É por isso que, para crianças, o tempo passa mais devagar: seu mundo é feito de novidades. Ambientes novos esticam o tempo por conta de sua pouca familiaridade. Já a absorção em atividades contrairia o tempo porque nossa atenção fica bastante direcionada e a mente se aquieta, com poucos pensamentos surgindo, deixando o tempo passar mais rápido.

O tédio, pelo contrário, faria a mente sem foco processar muitos pensamentos, levando a uma passagem mais devagar. Já nas EETs, comuns em acidentes e emergências, o tempo ganha várias ordens de magnitude.
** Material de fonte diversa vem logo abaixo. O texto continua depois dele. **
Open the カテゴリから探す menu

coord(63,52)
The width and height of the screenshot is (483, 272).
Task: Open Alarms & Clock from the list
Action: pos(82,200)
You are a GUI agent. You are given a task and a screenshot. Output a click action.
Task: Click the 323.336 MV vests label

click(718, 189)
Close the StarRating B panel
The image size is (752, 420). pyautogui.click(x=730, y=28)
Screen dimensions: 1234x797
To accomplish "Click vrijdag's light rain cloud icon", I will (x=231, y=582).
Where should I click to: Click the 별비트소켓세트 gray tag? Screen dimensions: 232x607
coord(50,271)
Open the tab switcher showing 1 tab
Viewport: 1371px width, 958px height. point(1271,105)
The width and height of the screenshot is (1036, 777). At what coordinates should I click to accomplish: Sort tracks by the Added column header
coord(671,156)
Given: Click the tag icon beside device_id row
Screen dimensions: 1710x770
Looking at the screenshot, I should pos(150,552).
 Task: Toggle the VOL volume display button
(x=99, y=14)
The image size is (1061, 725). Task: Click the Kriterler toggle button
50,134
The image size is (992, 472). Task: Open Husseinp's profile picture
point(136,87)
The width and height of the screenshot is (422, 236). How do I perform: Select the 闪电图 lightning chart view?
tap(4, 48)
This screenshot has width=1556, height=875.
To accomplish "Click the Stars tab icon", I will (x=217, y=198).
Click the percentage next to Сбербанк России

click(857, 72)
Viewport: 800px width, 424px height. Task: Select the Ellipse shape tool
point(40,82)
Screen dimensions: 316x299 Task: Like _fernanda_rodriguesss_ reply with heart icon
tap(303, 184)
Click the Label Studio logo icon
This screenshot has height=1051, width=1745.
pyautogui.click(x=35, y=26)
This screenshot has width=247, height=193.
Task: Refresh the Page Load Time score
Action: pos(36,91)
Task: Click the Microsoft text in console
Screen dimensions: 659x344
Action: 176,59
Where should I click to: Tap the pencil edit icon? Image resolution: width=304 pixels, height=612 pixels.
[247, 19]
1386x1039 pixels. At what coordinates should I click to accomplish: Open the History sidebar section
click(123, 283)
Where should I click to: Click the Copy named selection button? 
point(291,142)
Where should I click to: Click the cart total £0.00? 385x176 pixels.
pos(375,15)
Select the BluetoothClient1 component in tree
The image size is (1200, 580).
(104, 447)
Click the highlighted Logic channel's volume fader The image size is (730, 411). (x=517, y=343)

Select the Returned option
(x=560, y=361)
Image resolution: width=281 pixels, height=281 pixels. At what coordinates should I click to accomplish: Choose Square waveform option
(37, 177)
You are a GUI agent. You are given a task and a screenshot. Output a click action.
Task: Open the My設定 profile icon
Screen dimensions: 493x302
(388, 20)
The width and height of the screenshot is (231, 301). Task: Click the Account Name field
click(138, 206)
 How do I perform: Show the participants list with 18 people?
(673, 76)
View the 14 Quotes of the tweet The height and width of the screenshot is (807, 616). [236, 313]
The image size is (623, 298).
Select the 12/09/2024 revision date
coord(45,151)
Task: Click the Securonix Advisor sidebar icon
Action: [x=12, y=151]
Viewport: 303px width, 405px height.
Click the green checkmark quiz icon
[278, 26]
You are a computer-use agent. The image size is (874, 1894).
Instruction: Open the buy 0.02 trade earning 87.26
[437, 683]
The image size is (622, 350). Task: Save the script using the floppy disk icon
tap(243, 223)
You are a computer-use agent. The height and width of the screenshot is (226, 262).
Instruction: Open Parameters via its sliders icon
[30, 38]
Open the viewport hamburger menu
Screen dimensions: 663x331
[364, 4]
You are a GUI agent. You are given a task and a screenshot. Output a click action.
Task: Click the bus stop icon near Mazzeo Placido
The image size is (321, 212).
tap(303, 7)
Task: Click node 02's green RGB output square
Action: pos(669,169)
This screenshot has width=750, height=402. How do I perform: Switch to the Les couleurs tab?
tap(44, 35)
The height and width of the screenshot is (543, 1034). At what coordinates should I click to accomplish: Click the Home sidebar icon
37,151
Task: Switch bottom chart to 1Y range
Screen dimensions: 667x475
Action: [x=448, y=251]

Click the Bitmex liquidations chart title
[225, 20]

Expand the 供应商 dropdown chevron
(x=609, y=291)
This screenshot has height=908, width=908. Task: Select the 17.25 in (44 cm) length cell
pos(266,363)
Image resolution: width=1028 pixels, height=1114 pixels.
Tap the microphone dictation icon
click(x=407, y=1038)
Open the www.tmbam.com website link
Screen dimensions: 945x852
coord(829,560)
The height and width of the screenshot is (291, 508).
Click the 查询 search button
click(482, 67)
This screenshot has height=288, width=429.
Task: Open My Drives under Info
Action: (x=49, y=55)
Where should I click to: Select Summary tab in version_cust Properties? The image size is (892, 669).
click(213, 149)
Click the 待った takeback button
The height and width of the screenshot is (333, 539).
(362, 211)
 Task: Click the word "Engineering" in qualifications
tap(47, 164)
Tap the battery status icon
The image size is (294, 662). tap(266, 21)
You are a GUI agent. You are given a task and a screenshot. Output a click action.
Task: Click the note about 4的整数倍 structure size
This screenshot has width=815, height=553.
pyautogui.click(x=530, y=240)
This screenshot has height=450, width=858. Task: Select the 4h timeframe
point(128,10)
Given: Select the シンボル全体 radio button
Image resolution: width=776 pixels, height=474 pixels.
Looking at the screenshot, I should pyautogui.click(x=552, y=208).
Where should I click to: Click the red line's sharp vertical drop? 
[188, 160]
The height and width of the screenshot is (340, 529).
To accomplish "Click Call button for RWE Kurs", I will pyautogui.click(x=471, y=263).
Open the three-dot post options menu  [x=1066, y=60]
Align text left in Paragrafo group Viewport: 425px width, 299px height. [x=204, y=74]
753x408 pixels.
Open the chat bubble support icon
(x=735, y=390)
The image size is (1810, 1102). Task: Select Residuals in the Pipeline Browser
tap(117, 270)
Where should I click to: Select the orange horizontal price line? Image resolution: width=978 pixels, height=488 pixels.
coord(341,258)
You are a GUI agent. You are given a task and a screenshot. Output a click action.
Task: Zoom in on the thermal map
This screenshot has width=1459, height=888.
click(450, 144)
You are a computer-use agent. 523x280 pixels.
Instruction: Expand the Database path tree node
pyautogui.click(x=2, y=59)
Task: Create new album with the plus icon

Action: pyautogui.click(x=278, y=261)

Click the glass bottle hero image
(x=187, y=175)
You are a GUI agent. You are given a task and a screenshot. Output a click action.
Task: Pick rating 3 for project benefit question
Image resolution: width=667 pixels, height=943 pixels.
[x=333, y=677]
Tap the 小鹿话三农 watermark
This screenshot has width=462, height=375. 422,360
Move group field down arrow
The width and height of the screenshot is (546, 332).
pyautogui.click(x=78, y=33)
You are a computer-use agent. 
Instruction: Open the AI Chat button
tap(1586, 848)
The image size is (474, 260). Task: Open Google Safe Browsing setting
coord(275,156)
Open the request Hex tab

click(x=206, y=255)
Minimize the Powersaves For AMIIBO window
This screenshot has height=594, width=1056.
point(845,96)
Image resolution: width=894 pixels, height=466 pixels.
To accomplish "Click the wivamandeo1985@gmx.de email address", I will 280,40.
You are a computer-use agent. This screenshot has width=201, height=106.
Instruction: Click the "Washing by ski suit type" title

O cientista Steve Taylor, da Universidade de Leeds Beckett, estuda essas ocorrências, e descobriu que até 85% das pessoas tiveram pelo menos uma dessas experiências de expansão temporal. Cerca de metade delas ocorreu em situações emergenciais, surpreendendo o paciente com a quantidade de tempo disponível para agir.

Tais experiências também são comuns no esporte — jogadores de hóquei no gelo reportaram a Taylor terem feito jogadas de oito segundos que pareceram durar dez minutos. Momentos de meditação e presença na natureza, no entanto, também podem gerar EETs. Alguns dos casos mais extremos ocorrem com o uso de substâncias psicodélicas, como LSD ou ayahuasca.

Cerca de 10% das EETs pesquisadas por Taylor estão ligadas a psicodélicos — um homem reportou ao pesquisador que, durante o uso de LSD, ele olhava para seu relógio e os centésimos de segundo pareciam se mover tão devagar quanto um segundo inteiro. O que explica isso?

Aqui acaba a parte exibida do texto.